A note on some polynomial-factorial Diophantine equations

In 1876 Brocard, and independently in 1913 Ramanujan, asked to find all integer solutions for the equation \(n!=x^2-1\). It is conjectured that this equation has only three solutions, but up to now this is an open problem. Overholt observed that a weak form of Szpiro's-conjecture implies that Brocard's equation has finitely many integer solutions. More generally, assuming the ABC-conjecture, Luca showed that equations of the form \(n!=P(x)\) where \(P(x)\in\mathbb{Z}[x]\) of degree \(d\geq 2\) have only finitely many integer solutions with \(n\gt 0\).
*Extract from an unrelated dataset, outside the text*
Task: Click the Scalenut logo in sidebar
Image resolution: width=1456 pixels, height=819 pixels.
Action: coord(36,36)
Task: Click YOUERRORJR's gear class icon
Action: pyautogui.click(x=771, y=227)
And if \(P(x)\) is irreducible, Berend and Harmse proved unconditionally that \(P(x)=n!\) has only finitely many integer solutions. In this note we study Diophantine equations of the form \(g(x_1,\ldots,x_r)=P(x)\) where \(P(x)\in\mathbb{Z}[x]\) of degree \(d\geq 2\) and \(g(x_1,\ldots,x_r)\in \mathbb{Z}[x_1,\ldots,x_r]\) where for the \(x_i\) one may also plug in \(A^{n}\) or the Bhargava factorial \(n!_S\). We want to understand when there are finitely many or infinitely many integer solutions. Moreover, we study Diophantine equations of the form \(g(x_1,\ldots,x_r)=f(x,y)\) where \(f(x,y)\in\mathbb{Z}[x,y]\) is a homogeneous polynomial of degree \(\geq2\).